# Blue Screen of Death (nv4_disp error)



## ACE007 (Oct 26, 2001)

I have an Alienware built pc thats about 2 years old.

ASUS P4C800-E DELUXE MOTHERBOARD
INTEL PENTIUM 4 EXTREME EDITION 3.4GHZ 800MHZ FSB
CORSAIR 512MB DDR PC3200LL VS 
SEAGATE BARRACUDA 80GB 8MB CACHE SATA HD 
BFG GEFORCE FX 5950 ULTRA 256MB 
420 WATT POWER SUPPLY
2 GB of RAM

When I'm playing World of Warcraft occasionally (a few times per session usually), the game freezes up for 10-15 seconds. Sometimes it'll release and I'm able to play just fine with no problem. Other times it'll create some weird graphic bug in-game and I have to restart the game itself to clear it up. Once a day or so lately I've also had a new problem arise when playing. Sometimes the game will freeze and boot me out to the blue screen of death. This is what it tells me there....

problem file nv4_disp
device driver stuck in an infinite loop.
0x000000EA 
(0x8879F8B8, 0x8A3CIEC0, 0xF78C6CBC, 0x00000001)

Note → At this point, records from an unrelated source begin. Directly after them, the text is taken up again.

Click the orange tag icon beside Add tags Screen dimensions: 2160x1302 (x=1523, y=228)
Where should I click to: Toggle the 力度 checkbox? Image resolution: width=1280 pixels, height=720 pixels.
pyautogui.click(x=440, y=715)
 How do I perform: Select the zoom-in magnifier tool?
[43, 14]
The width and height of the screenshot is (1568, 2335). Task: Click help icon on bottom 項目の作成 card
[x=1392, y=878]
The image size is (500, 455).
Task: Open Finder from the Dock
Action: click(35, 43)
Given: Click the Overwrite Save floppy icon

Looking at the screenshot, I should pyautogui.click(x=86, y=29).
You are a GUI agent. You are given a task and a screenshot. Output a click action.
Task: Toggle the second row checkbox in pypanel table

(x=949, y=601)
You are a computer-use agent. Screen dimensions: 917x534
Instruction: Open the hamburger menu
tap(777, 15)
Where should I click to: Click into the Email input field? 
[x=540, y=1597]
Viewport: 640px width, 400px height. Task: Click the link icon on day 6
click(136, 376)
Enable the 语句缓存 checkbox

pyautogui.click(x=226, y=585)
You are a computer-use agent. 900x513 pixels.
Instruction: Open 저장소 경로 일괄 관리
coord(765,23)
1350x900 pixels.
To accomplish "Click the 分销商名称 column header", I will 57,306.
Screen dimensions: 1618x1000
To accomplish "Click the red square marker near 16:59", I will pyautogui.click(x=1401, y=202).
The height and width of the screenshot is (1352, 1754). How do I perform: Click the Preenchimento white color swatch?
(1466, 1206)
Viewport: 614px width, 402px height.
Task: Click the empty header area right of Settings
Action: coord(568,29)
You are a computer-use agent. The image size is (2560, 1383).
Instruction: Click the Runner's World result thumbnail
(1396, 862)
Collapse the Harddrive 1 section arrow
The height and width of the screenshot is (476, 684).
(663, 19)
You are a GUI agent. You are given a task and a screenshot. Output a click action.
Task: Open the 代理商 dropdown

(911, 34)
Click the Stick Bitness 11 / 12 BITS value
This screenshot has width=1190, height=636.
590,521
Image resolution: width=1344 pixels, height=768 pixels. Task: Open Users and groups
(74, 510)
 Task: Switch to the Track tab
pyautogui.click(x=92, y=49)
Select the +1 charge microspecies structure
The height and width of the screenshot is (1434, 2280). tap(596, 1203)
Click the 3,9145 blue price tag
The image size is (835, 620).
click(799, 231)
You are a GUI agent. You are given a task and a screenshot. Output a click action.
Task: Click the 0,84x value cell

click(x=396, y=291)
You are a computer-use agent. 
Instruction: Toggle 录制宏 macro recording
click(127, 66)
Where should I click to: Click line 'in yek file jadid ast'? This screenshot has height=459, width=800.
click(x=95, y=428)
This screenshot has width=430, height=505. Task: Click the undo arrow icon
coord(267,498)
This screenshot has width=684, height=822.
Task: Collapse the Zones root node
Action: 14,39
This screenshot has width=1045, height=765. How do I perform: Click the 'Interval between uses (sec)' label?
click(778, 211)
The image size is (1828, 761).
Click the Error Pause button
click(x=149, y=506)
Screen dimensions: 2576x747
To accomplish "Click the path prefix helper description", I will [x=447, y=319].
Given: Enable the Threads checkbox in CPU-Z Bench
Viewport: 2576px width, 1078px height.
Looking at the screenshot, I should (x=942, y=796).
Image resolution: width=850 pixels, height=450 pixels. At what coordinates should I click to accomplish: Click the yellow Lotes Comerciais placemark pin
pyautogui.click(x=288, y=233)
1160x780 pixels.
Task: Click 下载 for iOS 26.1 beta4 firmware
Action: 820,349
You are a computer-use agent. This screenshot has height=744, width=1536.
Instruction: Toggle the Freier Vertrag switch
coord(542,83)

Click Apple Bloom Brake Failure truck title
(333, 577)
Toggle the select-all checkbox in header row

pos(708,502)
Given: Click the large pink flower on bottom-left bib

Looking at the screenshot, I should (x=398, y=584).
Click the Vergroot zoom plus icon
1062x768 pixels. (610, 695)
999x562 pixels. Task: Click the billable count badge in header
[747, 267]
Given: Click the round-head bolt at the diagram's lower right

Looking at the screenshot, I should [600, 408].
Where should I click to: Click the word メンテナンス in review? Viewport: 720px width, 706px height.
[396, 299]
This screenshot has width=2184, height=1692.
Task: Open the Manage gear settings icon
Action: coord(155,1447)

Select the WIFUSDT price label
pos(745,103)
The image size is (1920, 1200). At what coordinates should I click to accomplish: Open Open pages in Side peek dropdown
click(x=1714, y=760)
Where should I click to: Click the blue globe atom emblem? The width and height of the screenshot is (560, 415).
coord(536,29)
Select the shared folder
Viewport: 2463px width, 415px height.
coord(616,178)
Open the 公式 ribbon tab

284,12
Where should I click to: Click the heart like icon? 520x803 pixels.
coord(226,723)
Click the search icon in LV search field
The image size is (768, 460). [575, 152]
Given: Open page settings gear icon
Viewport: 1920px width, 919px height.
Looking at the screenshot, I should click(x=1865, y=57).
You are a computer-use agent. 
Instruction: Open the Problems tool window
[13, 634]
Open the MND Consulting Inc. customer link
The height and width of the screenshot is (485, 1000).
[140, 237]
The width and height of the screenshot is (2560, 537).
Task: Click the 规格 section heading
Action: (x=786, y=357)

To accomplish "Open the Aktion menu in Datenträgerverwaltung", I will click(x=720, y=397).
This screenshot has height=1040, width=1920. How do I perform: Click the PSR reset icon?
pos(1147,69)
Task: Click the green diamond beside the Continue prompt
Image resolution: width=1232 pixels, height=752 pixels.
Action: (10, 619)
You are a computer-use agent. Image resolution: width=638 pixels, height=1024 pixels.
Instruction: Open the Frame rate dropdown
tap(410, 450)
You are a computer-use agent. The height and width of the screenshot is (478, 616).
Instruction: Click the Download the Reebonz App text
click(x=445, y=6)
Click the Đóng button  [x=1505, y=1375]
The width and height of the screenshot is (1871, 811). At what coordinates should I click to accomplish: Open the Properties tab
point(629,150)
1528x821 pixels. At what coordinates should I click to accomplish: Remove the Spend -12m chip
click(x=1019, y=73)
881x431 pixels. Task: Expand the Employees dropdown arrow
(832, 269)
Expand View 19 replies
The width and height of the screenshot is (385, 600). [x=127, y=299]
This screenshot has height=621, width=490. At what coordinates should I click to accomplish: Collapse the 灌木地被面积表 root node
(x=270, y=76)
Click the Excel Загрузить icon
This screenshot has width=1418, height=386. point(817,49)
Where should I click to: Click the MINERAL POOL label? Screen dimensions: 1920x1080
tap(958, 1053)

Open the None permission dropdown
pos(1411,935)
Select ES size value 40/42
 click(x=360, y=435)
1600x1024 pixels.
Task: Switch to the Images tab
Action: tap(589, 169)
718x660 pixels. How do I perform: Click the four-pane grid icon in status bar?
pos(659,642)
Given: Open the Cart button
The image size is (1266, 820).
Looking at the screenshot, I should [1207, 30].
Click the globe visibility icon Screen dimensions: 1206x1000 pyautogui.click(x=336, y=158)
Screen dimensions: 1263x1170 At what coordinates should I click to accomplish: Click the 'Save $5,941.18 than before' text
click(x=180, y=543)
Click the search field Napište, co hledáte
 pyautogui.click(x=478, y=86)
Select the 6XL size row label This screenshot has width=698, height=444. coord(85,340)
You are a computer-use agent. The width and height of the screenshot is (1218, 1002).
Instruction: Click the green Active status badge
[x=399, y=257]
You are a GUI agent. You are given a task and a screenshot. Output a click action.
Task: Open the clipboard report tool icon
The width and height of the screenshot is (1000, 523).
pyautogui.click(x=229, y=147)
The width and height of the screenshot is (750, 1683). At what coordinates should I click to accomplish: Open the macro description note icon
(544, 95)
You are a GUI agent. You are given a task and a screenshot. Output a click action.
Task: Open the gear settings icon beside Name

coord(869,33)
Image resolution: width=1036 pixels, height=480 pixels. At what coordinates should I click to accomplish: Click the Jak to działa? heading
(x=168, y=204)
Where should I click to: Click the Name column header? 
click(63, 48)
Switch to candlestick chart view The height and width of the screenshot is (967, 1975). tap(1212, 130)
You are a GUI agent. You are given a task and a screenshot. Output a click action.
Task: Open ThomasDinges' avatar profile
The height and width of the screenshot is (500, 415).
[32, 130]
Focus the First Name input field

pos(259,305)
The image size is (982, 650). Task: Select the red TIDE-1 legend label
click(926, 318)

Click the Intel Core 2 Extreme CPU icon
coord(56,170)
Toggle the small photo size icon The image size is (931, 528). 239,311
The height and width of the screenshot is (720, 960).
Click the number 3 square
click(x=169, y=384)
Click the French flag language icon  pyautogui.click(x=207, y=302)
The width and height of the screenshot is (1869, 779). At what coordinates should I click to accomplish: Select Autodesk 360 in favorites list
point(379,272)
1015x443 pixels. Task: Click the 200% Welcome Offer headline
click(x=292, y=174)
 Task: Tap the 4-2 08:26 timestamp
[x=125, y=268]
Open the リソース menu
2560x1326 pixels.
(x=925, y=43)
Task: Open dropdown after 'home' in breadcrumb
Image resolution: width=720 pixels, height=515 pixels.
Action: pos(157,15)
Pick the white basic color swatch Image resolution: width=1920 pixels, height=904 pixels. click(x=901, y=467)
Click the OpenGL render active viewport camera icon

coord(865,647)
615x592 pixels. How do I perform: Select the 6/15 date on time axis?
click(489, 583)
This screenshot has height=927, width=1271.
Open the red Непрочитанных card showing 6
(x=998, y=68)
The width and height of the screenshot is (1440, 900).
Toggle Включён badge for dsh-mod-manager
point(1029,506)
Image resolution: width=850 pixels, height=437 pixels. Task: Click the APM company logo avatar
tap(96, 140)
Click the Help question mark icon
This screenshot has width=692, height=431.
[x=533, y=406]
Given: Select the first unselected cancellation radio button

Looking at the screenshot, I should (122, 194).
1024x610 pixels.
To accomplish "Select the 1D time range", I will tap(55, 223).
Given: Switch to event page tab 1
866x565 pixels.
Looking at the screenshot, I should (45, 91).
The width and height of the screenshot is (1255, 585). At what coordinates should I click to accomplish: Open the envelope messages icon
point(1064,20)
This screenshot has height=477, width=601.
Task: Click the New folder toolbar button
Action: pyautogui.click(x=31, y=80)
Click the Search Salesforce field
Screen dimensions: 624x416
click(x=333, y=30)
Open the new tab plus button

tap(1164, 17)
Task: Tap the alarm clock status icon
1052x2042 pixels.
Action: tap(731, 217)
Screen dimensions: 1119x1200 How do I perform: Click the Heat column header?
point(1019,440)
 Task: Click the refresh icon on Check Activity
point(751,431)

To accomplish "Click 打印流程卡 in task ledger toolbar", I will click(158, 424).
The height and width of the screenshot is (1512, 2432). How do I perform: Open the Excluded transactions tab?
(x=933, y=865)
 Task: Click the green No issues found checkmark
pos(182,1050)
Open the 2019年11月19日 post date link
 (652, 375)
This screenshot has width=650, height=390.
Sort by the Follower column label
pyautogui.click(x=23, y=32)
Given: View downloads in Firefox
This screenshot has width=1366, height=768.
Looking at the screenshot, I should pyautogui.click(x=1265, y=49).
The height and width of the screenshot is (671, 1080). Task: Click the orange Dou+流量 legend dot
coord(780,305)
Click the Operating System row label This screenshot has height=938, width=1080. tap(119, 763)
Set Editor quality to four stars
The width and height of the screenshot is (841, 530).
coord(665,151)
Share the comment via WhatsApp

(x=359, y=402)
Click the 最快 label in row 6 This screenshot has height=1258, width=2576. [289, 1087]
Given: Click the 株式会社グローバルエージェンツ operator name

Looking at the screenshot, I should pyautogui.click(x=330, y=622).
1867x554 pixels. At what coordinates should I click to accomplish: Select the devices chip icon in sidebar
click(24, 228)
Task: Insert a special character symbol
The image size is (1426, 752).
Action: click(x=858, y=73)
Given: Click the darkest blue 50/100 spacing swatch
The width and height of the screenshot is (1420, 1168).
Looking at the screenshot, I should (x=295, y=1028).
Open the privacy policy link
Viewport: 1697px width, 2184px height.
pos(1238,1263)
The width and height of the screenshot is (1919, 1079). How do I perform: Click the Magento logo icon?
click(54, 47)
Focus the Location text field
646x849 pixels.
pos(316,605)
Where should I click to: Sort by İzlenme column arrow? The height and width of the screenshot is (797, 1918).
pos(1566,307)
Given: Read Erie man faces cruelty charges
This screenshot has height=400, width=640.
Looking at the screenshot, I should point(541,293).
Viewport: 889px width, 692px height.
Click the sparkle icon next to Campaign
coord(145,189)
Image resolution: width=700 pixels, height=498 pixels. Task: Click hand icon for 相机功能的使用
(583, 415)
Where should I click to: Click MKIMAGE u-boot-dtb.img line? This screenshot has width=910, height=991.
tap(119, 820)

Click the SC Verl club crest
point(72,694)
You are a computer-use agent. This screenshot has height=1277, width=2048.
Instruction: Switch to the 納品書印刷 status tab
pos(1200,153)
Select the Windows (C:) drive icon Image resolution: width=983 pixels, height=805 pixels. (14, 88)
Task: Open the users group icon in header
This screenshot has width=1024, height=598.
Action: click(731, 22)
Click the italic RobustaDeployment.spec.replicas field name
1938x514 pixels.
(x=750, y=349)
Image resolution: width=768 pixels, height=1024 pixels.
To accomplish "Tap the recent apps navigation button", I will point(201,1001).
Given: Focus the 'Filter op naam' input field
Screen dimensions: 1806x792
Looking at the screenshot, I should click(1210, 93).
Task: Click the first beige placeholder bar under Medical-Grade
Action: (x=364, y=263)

I figured it must be a driver issue because I hadnt updated it in a few months. I dont know alot about this stuff but that was my guess. I went to the NVIDIA site and downloaded the latest version for my vid card. I uninstalled my old driver, rebooted, did not allow the windows wizard to install anything, and then installed the new driver (version 7.8.0.1).

This hasnt stopped the problem from happening at all. I have my pc in a well ventilated area and it has sufficient cooling. Also I havent toyed with any overclocking (seen that asked in a different freezing thread).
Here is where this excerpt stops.